The series of storms left at least 21 people dead statewide — many of them were swept away by flash flooding. The damage is expected to surpass a billion dollars.
Some of the hardest-hit areas in the state include Sacramento, Santa Barbara, and Santa Cruz counties. In Sacramento, the damage is expected to cost at least $123 million alone. Santa Barbara is expected to cost $147 million and Santa Cruz $55 million.
Those numbers brought a federal commitment from the commander-in-chief to help California storm victims recover and rebuild.
President Biden said that plan has already been put into action with 500 FEMA agents on the ground in hard-hit areas and seven disaster help centers set up across the state.

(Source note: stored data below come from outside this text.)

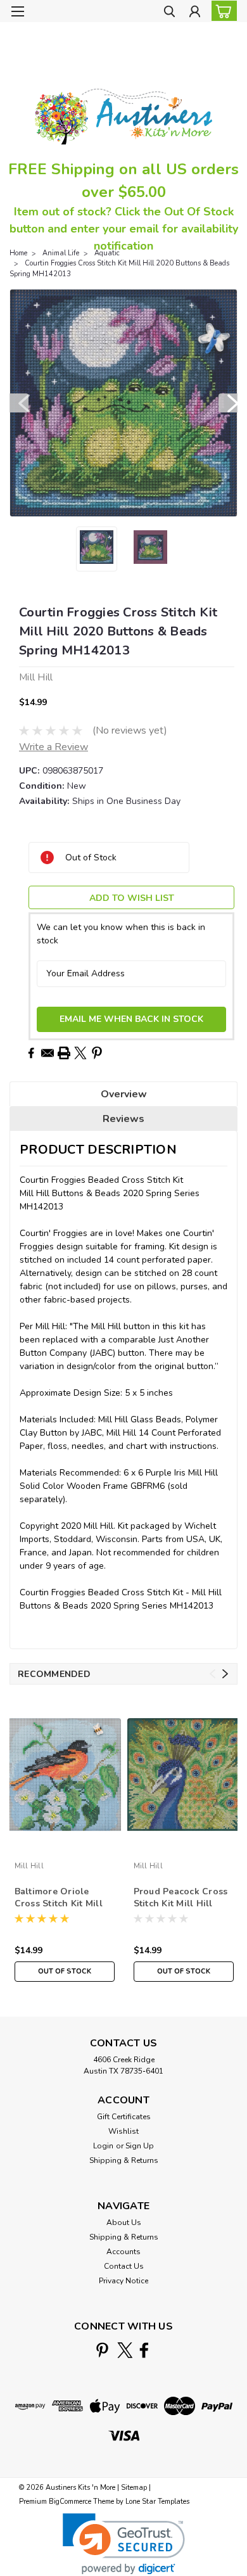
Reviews (123, 1119)
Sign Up (139, 2146)
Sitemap (134, 2487)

"To the people in California, the country is here for you and with you," Biden said in Capitola Thursday. "We are not leaving until things are built back and built back better than they were before."
It was a presidential pledge that more money and help were on the way for storm-battered communities across California.
"Yesterday, I directed the federal government that we'll cover 100% of the cost of removing debris and emergency measures like sheltering evacuees and paid overtime for first responders for the next 60 days," Biden said.
Air Force One touched down in Santa Clara and Santa Cruz counties where the President got to see the damage caused by historic storms firsthand.
"It's not as obvious from the air just how much damage has been done," he said. "You don't feel it until you walk the streets."
California Gov. Gavin Newsom was at the President's side throughout the tour, meeting with business owners and first responders and reaffirming federal support for the state's recovery.
"We're talking about being here when all of you are gone. When the cameras are gone and all the attention spotlights taken off, that's when California's at its best and we do our best work. But we could not do that without federal support," Newsom said.
President Biden said the full scale of the damage likely won't be known for a few more weeks when the waters recede.
"We know some of the destruction is going to take years to fully recover and rebuild, but we've got to not just rebuild, we've got to rebuild better," he said.